3. The method of claim 1, wherein the diagnostic platform is a platform for viewing physiological data for a user to make a diagnosis.
4. The method of claim 1, wherein the received information comprises information of multiple different modalities, the multiple different modalities comprising two or more of text, waveforms, and images.
5. The method of claim 1, wherein the examination data is text, imaging, video, or audio input.
6. The method of claim 1, wherein the received information about the set of results being reviewed by the user comprises prior results for the subject, and wherein the generated diagnostic output comprises a summary of the prior results for the subject.
7. The method of claim 6, wherein the summary further comprises information about the subject's set of results currently being reviewed by the user.
8. The method of claim 1, wherein the trained model is specifically trained for the user, and wherein the generated diagnostic output is tailored to the user.
9. The method of claim 1, wherein the generated diagnostic output comprises one or more actions or responses for selection, and wherein the method further comprises:
receiving (170), from the user via the user interface of the review window, a selection of an action or response; and
implementing (180) the selected action or response.
10. The method of claim 9, wherein the response comprises autocomplete information for the set of results.
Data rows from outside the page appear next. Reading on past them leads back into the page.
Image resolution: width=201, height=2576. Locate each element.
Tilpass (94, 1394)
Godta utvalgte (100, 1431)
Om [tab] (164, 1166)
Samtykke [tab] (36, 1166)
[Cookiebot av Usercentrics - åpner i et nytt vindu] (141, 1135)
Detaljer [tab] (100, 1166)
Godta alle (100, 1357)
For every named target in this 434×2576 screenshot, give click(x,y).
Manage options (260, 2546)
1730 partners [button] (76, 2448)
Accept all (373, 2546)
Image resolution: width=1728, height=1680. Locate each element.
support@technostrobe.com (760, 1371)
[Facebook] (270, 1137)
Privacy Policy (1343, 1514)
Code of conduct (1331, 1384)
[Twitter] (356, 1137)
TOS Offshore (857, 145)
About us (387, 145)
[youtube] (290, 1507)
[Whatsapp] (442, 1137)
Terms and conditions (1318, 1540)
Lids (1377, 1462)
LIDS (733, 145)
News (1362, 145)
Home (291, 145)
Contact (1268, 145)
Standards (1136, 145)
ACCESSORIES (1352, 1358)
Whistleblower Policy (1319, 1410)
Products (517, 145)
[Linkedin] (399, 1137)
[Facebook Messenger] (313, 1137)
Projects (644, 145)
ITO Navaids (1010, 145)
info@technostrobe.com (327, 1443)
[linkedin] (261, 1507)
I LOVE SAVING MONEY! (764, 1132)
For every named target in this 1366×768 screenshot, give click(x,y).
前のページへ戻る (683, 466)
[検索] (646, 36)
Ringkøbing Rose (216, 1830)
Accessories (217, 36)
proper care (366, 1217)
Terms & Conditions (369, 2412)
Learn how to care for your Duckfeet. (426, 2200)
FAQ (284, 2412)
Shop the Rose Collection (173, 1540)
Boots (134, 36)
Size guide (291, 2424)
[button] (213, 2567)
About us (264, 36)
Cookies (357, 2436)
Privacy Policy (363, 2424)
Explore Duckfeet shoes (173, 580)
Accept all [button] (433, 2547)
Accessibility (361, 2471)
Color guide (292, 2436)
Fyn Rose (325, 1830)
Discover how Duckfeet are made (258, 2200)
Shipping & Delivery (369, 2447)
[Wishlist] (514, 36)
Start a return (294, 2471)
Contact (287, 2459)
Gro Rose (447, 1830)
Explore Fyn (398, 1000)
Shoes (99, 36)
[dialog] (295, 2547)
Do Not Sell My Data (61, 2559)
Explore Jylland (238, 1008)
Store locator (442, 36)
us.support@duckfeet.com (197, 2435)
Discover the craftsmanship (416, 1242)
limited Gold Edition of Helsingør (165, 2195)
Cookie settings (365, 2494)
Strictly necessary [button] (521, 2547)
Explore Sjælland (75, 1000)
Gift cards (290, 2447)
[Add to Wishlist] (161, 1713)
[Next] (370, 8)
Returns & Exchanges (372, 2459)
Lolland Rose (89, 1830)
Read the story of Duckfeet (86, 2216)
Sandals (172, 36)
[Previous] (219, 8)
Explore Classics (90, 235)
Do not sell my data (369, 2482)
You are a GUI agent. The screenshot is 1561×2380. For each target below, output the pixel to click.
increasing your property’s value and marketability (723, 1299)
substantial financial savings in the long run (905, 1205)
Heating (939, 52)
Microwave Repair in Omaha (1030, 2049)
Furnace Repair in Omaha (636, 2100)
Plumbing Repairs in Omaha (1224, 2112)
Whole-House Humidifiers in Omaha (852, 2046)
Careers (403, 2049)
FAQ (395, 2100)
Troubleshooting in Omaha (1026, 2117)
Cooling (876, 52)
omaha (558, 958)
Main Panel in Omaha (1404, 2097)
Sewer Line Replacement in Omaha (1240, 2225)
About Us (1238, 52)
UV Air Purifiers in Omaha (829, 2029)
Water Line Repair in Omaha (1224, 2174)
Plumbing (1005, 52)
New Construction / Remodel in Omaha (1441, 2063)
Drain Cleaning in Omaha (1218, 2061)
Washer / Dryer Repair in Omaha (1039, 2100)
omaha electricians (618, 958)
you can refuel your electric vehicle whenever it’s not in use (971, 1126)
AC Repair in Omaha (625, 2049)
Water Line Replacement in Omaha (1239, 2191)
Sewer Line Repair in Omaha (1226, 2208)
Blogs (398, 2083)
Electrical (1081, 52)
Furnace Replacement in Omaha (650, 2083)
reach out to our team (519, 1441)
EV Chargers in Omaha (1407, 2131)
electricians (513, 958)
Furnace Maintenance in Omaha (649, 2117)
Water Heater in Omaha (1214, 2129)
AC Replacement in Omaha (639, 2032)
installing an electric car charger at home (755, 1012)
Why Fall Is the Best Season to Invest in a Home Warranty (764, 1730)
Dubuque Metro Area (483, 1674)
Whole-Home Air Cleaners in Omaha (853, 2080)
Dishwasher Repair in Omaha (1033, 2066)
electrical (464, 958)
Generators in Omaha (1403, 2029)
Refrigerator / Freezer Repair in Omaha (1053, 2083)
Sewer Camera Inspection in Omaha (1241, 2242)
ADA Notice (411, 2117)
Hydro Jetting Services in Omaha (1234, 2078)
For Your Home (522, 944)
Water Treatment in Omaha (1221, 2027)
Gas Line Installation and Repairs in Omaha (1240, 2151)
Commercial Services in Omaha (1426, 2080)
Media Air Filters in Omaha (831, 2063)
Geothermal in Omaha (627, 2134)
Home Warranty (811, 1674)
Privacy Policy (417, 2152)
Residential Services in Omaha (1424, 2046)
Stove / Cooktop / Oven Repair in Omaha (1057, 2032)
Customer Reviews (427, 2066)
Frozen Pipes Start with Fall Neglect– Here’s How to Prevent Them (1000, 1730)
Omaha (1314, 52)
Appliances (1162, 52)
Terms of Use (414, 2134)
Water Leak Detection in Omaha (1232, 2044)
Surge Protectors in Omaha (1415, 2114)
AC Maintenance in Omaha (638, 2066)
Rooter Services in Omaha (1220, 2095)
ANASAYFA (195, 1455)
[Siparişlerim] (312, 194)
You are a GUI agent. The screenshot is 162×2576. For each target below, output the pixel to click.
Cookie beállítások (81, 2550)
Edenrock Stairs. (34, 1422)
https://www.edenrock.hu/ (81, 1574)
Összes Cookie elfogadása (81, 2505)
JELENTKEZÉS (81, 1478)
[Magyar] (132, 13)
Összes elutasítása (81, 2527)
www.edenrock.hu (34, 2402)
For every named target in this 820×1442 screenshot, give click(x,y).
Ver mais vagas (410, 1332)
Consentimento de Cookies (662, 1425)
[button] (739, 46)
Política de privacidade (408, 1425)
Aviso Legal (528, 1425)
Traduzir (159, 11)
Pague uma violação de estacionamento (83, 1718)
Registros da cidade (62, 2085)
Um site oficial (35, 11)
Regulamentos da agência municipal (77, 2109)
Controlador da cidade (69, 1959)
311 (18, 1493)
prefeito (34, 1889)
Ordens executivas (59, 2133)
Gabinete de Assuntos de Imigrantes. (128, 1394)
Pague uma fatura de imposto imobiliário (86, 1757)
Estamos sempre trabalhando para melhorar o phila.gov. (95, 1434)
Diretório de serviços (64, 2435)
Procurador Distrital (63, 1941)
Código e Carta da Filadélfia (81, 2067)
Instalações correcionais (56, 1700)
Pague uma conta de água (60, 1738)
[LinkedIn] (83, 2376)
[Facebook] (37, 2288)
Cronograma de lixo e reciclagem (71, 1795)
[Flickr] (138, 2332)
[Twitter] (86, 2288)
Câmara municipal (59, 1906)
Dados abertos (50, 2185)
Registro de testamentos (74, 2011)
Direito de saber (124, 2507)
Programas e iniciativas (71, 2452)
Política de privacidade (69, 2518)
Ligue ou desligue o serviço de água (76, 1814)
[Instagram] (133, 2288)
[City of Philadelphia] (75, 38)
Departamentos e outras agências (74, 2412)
11. The method of claim 1, wherein the examination data is received and the generated diagnostic output is presented without the user leaving the review window of the diagnostic platform.
12. A system (200) for reviewing a subject's data, comprising:
one or more data sources (270) comprising information about a subject;
a trained model (264);
a user interface (240) within a review window; and
a processor (200) configured to: (i) receive, from the one or more data sources, information about a subject's set of results currently being reviewed by a user via a review window of the system; (ii) extract data from the received information to generate contextualized data regarding the set of results; (iii) receive, via the user interface of the review window, examination data about the set of results from the user; (iv) analyze, by the trained model, the generated contextualized data and the received examination data to generate diagnostic output about the set of results; and (iv) direct the user interface to present the generated diagnostic output.
13. The system of claim 12, wherein the processor is further configured to select an artificial intelligence (AI) module to use for analysis based on the generated contextualized data, and wherein the trained model is the selected AI module.
14. The system of claim 12, wherein the received information about the set of results being reviewed by the user comprises prior results for the subject, and wherein the generated diagnostic output comprises a summary of the prior results for the subject.
15. The system of claim 12 wherein the examination data is received and the generated diagnostic output is presented without the user leaving the user interface within the review window.